**Problem details**. Echo each of the lines below word for word.

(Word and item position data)
============================================================

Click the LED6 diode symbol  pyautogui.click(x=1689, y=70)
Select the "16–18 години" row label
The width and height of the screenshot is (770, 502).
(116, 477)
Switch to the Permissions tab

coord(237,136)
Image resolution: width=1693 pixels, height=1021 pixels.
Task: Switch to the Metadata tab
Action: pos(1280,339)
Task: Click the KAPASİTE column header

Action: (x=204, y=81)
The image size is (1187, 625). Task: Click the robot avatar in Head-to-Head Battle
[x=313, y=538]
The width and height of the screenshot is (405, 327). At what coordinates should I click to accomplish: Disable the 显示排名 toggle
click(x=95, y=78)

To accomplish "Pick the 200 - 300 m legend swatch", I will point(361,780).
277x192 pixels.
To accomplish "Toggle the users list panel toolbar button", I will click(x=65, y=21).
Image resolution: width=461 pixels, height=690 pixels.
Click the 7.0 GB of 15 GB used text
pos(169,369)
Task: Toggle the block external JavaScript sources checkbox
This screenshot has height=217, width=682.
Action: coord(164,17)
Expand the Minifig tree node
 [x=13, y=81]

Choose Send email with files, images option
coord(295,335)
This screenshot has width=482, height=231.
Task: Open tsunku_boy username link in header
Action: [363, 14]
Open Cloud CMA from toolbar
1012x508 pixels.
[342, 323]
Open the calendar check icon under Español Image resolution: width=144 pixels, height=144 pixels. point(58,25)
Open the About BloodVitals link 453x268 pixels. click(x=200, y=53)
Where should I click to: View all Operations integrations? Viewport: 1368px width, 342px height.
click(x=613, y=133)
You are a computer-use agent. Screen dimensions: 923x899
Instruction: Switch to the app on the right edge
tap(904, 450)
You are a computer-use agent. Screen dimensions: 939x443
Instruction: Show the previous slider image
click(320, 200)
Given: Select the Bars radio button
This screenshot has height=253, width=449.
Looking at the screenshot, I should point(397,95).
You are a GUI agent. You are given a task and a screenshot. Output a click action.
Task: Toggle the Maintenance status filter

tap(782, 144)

============================================================

**Worked answer**.
Click the LED6 diode symbol  pyautogui.click(x=1689, y=70)
Select the "16–18 години" row label
The width and height of the screenshot is (770, 502).
(116, 477)
Switch to the Permissions tab

coord(237,136)
Image resolution: width=1693 pixels, height=1021 pixels.
Task: Switch to the Metadata tab
Action: pos(1280,339)
Task: Click the KAPASİTE column header

Action: (x=204, y=81)
The image size is (1187, 625). Task: Click the robot avatar in Head-to-Head Battle
[x=313, y=538]
The width and height of the screenshot is (405, 327). At what coordinates should I click to accomplish: Disable the 显示排名 toggle
click(x=95, y=78)

To accomplish "Pick the 200 - 300 m legend swatch", I will point(361,780).
277x192 pixels.
To accomplish "Toggle the users list panel toolbar button", I will click(x=65, y=21).
Image resolution: width=461 pixels, height=690 pixels.
Click the 7.0 GB of 15 GB used text
pos(169,369)
Task: Toggle the block external JavaScript sources checkbox
This screenshot has height=217, width=682.
Action: coord(164,17)
Expand the Minifig tree node
 [x=13, y=81]

Choose Send email with files, images option
coord(295,335)
This screenshot has width=482, height=231.
Task: Open tsunku_boy username link in header
Action: [363, 14]
Open Cloud CMA from toolbar
1012x508 pixels.
[342, 323]
Open the calendar check icon under Español Image resolution: width=144 pixels, height=144 pixels. point(58,25)
Open the About BloodVitals link 453x268 pixels. click(x=200, y=53)
Where should I click to: View all Operations integrations? Viewport: 1368px width, 342px height.
click(x=613, y=133)
You are a computer-use agent. Screen dimensions: 923x899
Instruction: Switch to the app on the right edge
tap(904, 450)
You are a computer-use agent. Screen dimensions: 939x443
Instruction: Show the previous slider image
click(320, 200)
Given: Select the Bars radio button
This screenshot has height=253, width=449.
Looking at the screenshot, I should point(397,95).
You are a GUI agent. You are given a task and a screenshot. Output a click action.
Task: Toggle the Maintenance status filter

tap(782, 144)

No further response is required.